Question: “I have $43,000 in credit card debt and I can’t pay it anymore. But I really want to be debt-free. I know I need help. Where should I look and who should I talk to?”
Answer: “A nonprofit credit counseling agency would be a great first step. They can help you negotiate with your credit card company and also assist in creating a budget while deepening your understanding of your finances,” suggests Mary Clements Evans, a certified financial planner with Evans Wealth Management.
Evans points out that many people find themselves in debt but often bounce back. “That’s why counseling is crucial—not just a payment plan. You need to grasp the ‘why’ behind your money issues and what led to your credit cards being maxed out,” she adds. It might also be beneficial to collaborate with a financial planner on an hourly or project basis to gain a clearer view of your financial landscape.
Alonso Rodríguez Segarra, a financial planner at Advice Financial, emphasizes that, when dealing with credit card debt, it’s vital to ensure the factors that caused high debt levels are addressed before starting any debt management plan. “You can talk to the National Foundation for Credit Counseling (NFCC), but if your spending exceeds your earnings without a clear understanding, you might not see lasting change,” he remarks.
Richard Barrington, a financial analyst at Credit Sesame, notes that there’s no straightforward solution here. “The sooner you start making constructive moves toward a resolution, the sooner you’ll feel better about your financial standing,” he says. It’s important to reflect on whether your situation is a one-off setback or a pattern of continuous overspending. “[If it’s the latter,] set up a budget to ensure your income covers your expenses. This could involve cutting costs or finding ways to boost your income, like changing jobs or picking up a side gig,” he advises.
Creating a budget not only helps alter spending behaviors leading to debt but also allows you to allocate a specific amount monthly toward paying it off. “Meanwhile, think about any assets you might have that could help. This could be anything from savings to items you can sell that have significant worth,” Barrington advises.

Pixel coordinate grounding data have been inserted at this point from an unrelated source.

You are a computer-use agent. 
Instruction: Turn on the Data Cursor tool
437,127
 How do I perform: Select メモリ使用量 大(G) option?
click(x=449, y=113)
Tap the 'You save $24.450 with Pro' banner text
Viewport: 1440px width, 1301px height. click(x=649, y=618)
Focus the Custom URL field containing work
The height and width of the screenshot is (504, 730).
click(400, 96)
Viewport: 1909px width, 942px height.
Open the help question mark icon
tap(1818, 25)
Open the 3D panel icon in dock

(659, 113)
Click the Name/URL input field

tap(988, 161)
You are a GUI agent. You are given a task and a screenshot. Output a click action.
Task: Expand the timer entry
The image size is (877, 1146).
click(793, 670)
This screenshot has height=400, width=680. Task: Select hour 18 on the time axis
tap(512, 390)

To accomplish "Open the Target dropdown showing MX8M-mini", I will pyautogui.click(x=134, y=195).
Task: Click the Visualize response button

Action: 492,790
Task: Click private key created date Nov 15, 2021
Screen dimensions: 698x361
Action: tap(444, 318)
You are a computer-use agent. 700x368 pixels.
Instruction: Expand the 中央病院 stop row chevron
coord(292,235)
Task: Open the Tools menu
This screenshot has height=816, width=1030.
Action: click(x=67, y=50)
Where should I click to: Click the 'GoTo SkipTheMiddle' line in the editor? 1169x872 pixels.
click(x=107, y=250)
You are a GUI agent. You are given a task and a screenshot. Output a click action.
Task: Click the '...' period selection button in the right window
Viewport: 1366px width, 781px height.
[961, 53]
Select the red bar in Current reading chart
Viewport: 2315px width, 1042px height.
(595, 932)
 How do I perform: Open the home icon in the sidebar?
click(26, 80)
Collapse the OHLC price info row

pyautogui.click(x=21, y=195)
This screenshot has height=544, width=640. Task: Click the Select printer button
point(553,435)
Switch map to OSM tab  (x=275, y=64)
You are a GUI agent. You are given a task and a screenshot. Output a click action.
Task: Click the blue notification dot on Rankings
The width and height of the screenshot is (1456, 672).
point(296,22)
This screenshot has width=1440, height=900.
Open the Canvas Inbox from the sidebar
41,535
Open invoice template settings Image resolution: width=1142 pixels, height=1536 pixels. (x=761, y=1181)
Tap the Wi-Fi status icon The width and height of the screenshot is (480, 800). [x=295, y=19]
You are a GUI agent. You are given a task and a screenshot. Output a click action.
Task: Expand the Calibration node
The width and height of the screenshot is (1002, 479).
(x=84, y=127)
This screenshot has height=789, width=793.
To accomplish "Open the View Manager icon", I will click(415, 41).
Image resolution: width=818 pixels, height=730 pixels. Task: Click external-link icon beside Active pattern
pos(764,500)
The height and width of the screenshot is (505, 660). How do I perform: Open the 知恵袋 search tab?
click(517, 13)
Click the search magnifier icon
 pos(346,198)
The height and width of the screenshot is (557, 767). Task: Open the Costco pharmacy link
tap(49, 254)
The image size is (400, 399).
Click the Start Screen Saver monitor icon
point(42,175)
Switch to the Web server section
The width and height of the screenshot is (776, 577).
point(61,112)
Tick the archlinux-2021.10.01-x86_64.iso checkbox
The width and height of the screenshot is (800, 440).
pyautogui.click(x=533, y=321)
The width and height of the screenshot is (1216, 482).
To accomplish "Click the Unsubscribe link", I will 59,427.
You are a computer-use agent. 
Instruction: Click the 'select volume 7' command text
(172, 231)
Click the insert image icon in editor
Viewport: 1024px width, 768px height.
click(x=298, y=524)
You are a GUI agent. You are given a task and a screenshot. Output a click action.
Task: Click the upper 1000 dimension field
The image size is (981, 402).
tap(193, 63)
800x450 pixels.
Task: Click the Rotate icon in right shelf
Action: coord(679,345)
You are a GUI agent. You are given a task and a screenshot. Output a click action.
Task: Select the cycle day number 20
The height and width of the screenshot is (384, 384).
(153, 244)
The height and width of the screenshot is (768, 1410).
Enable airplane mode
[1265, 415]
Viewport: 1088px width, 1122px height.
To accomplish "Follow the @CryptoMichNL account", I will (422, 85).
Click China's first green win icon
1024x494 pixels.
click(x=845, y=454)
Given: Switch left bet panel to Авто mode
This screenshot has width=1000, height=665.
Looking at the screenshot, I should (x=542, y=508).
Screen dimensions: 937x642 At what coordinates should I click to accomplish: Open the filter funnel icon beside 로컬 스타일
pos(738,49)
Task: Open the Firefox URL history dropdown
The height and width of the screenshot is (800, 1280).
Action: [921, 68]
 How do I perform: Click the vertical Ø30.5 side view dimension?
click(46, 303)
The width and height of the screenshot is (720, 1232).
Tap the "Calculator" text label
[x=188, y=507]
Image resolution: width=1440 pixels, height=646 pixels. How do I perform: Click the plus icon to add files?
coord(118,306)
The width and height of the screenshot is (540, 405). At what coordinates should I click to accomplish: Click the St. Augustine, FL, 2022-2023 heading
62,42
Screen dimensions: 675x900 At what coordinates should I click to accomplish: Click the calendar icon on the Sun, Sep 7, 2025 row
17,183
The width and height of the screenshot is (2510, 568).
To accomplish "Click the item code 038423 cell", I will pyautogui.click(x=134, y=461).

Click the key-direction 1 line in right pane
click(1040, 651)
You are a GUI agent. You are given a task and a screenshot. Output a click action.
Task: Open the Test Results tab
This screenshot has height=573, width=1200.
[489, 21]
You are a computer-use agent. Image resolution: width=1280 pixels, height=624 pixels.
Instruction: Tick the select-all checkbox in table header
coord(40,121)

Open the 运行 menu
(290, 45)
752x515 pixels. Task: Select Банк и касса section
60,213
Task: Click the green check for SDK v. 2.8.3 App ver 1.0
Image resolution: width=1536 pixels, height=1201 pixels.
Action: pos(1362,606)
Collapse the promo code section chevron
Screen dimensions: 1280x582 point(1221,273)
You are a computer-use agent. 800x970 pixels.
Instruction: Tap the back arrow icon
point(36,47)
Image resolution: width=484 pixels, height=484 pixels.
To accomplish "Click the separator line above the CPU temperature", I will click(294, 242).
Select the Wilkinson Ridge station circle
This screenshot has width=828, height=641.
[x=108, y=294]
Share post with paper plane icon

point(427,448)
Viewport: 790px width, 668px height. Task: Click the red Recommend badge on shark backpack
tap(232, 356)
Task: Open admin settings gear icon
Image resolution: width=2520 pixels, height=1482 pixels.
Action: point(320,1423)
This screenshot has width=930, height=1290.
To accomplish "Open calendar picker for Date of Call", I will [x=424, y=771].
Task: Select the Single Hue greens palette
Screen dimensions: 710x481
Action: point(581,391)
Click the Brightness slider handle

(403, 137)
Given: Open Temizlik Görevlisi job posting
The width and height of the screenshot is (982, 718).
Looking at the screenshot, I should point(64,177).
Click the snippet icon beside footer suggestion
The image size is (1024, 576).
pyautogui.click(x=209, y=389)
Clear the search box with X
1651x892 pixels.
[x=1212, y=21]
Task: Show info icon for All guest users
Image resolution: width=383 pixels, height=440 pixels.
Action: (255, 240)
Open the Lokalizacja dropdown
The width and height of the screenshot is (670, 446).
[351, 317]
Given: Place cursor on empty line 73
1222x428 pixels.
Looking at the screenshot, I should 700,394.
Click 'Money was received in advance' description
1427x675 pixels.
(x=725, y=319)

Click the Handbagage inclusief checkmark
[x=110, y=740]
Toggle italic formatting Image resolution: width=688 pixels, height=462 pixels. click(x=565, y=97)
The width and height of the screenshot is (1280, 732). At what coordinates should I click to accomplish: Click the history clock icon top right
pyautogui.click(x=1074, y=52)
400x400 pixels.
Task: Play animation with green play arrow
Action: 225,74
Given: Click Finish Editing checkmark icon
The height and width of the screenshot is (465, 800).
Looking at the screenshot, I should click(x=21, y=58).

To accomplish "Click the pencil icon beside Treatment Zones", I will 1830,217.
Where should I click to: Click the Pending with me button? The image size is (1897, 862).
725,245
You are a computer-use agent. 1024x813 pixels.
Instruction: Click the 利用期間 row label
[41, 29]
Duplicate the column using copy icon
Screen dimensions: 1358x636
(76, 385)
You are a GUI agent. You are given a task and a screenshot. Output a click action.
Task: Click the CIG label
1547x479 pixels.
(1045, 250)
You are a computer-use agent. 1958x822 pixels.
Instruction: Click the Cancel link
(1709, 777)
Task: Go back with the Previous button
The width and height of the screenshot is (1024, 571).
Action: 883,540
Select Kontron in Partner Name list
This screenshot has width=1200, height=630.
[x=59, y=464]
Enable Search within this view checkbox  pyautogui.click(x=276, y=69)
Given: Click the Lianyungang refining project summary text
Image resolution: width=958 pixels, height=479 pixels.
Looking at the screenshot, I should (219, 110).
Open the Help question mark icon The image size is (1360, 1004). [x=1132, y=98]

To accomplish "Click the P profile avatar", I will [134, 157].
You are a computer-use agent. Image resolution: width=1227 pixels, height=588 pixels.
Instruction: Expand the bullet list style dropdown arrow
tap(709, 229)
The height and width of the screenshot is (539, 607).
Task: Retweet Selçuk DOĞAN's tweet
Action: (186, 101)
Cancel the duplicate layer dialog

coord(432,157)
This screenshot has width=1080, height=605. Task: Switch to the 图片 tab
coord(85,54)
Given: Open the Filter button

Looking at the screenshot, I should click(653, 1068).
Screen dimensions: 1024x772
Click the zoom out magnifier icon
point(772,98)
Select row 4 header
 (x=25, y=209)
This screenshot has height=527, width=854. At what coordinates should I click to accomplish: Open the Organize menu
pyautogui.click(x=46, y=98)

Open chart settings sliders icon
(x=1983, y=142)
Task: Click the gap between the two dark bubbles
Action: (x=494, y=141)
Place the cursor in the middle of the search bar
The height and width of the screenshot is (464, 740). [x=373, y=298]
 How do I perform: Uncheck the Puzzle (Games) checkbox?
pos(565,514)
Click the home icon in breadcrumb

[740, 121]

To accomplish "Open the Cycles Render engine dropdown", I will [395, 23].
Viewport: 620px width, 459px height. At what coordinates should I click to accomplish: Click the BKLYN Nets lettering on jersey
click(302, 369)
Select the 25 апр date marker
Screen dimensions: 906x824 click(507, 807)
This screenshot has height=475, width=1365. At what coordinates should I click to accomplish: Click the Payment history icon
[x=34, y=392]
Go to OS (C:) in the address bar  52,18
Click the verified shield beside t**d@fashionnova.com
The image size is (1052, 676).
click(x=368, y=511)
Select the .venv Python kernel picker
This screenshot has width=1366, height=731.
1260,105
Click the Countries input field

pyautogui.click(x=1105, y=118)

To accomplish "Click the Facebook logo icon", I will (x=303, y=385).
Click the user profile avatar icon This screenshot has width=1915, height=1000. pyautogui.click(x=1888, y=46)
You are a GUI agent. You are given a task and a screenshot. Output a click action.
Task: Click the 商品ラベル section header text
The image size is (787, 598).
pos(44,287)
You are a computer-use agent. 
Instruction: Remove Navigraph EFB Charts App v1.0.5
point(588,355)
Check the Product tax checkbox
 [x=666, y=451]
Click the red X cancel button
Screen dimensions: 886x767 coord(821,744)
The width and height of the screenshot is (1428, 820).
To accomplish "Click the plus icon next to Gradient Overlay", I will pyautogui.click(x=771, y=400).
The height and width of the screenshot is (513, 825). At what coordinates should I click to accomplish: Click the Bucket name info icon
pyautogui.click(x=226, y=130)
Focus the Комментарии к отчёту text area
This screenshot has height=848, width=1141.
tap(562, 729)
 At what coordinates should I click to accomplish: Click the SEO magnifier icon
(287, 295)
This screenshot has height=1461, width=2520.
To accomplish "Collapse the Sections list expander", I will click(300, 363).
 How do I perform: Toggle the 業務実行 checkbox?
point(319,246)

Also, consider where you definitely don’t want to spend in terms of discretionary expenses—like your retirement savings. “If you’re under 59 and a half, be aware of potential tax implications. And please remember to talk to your creditors. People often avoid them when bills pile up, but it’s best to reach out. If you have a reliable plan to pay what you owe, see if your creditor might offer some leniency or help with delaying payments,” Barrington explains.
Be cautious with quick-fix options. “Ask clearly, in writing, what fees will apply from anyone trying to assist you. Typically, your best pathway out of this situation involves cutting back on spending and increasing your earnings,” Segarra advises.
Have you thought about refinancing? “If a lower interest rate or extended payment period could ease your debt burden, refinancing might be a good move. Personal loans often come with lower interest than credit cards, or you could consider a balance transfer credit card with a 0% interest rate,” suggests Barrington.
Consolidating your debt into a personal loan is another option. “This provides a predictable payment schedule and reassures you of a timeline to eliminate your debt,” shares Chris Fred, head of U.S. credit cards and unsecured lending at TD Bank. However, be mindful of potential pitfalls, like extended repayment terms, which could hike your overall payment due to associated fees.
Taking a personal loan does affect your credit then. Since monthly payments are fixed, missing deadlines can lead to late fees and credit damage. So, look for loans with low interest rates and minimal origination fees. If rapid repayment to reduce interest costs is your goal, seek out loans without penalties for early repayment.
Lastly, if talking to your creditor or considering refinancing isn’t fruitful, you might think about negotiating to settle your debt for less than what’s owed. “This usually applies to unsecured debts. If a creditor anticipates that full payment isn’t feasible, they might accept a lesser amount rather than risk collecting nothing,” Barrington informs.
That said, negotiating a settlement can be done on your own or with the assistance of a debt consolidation expert, but remember—it’s not debt forgiveness. If you engage a professional, there will be a fee, and any settled debts will be reported as unpaid in full, complicating future financing prospects. There might also be tax implications unless you’re classified as legally insolvent. National Debt Relief, Freedom Debt Relief, and InCharge Debt Solutions are some noted organizations in debt resolution and relief.
Going forward, a comprehensive financial plan could significantly aid in managing expenses and guiding you into the next phase of your life. Some financial planners work on an hourly or project basis, so established ongoing relationships aren’t necessary. Hourly rates range from $200 to $500, while project work might cost between $1,500 and $7,500. In any case, a planner can help design a thorough plan you can follow yourself, and if specific questions arise, hourly consultations are available.